#### [Direction]
Arrange the rows below as a JSON list of strings, one string per line, with blank lines skipped. Leave the pictures out of the answer.

[Lines of data]
** Start **
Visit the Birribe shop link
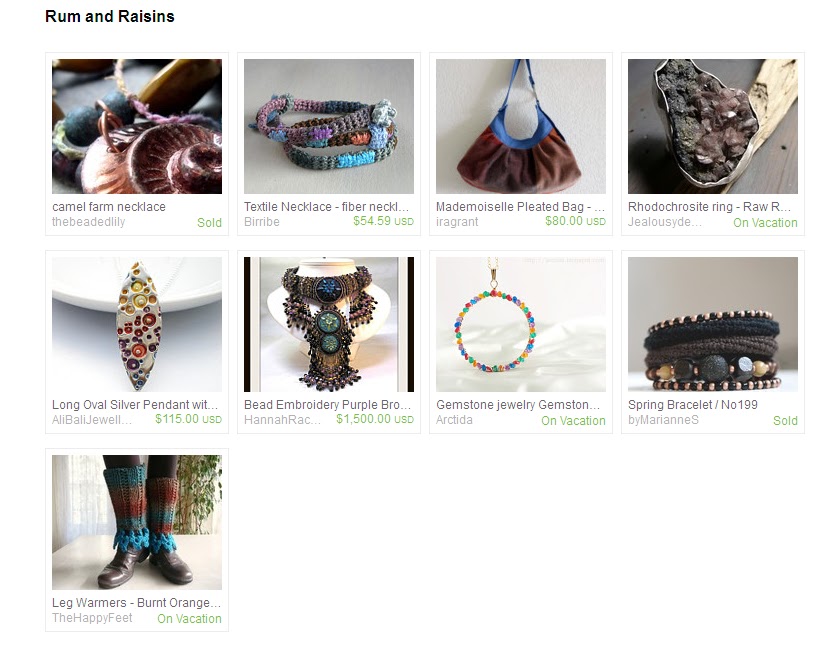(x=262, y=222)
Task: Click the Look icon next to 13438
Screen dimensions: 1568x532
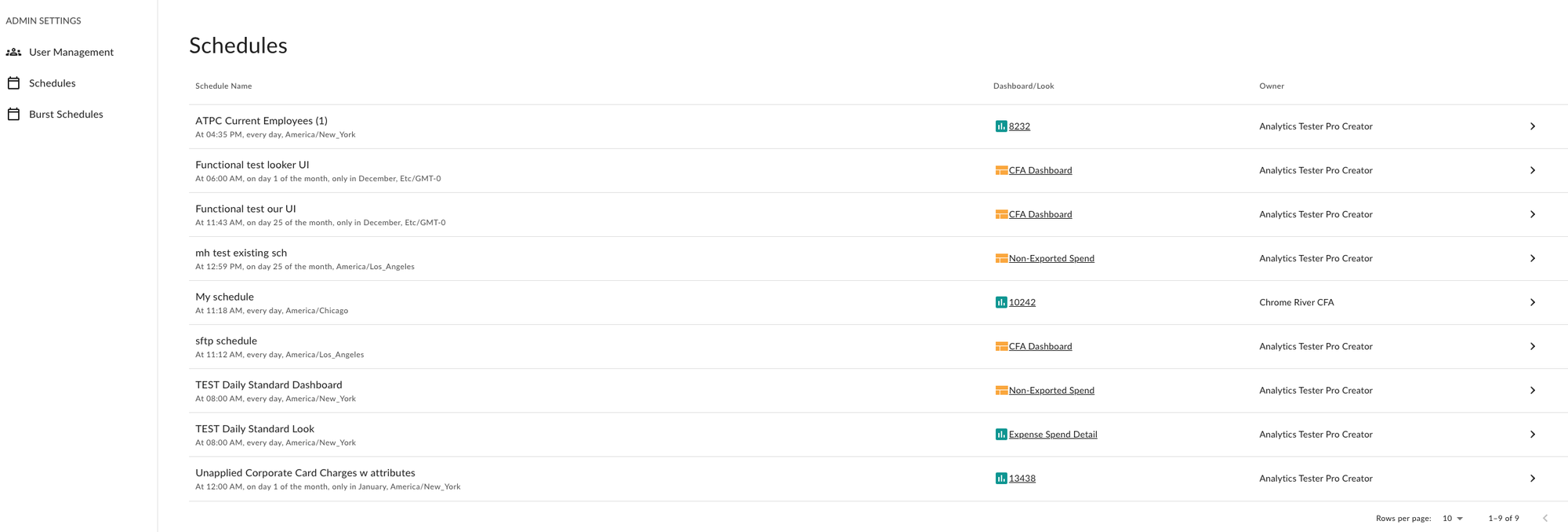Action: pos(1002,478)
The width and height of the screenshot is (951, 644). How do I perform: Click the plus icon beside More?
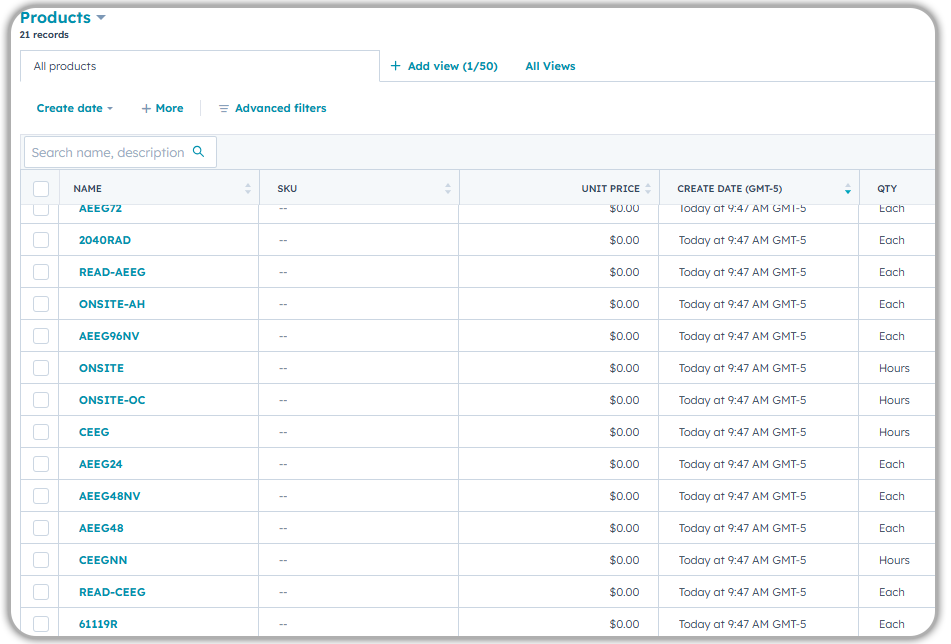(x=146, y=108)
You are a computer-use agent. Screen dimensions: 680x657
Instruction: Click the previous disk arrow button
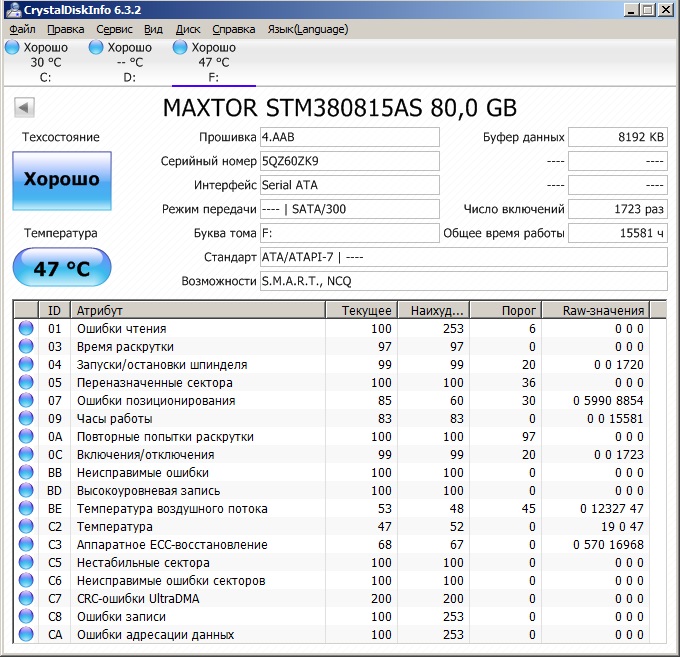25,107
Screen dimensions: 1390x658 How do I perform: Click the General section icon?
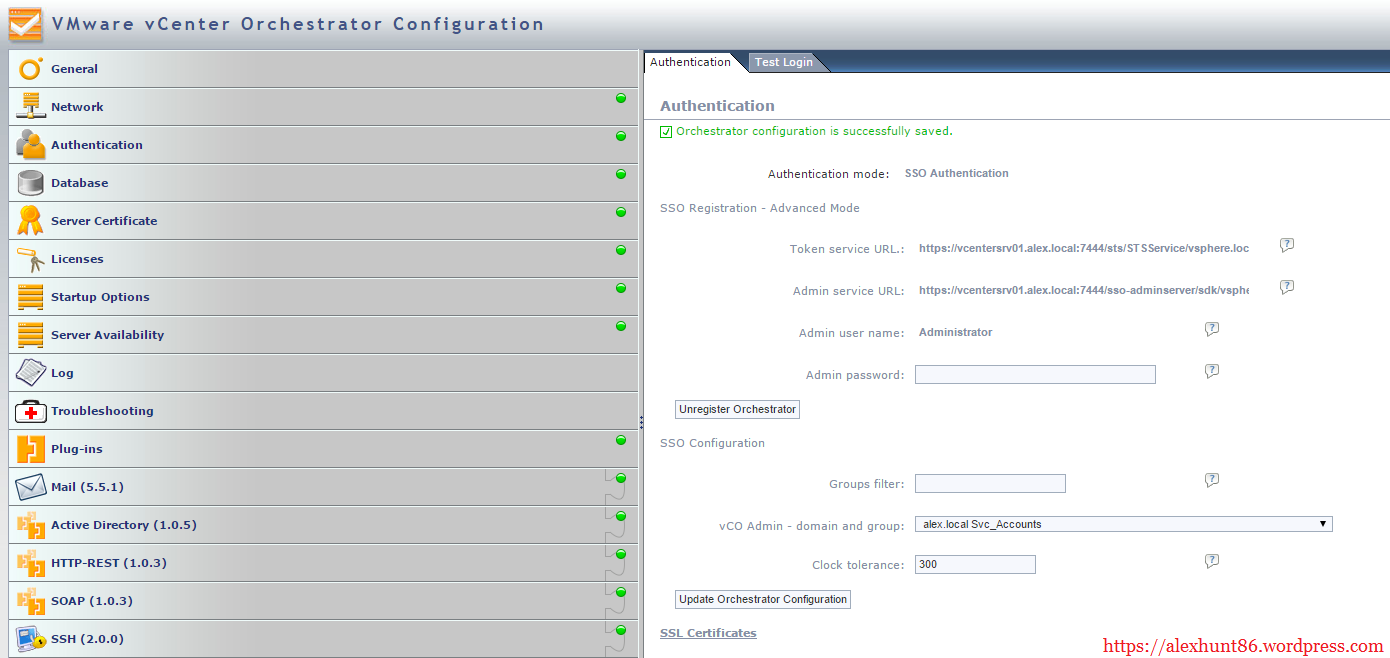(x=31, y=69)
** End **
#### [Result of this exercise]
[
  "Visit the Birribe shop link",
  "(x=262, y=222)",
  "Task: Click the Look icon next to 13438",
  "Screen dimensions: 1568x532",
  "Action: pos(1002,478)",
  "The width and height of the screenshot is (951, 644). How do I perform: Click the plus icon beside More?",
  "(x=146, y=108)",
  "You are a computer-use agent. Screen dimensions: 680x657",
  "Instruction: Click the previous disk arrow button",
  "25,107",
  "Screen dimensions: 1390x658 How do I perform: Click the General section icon?",
  "(x=31, y=69)"
]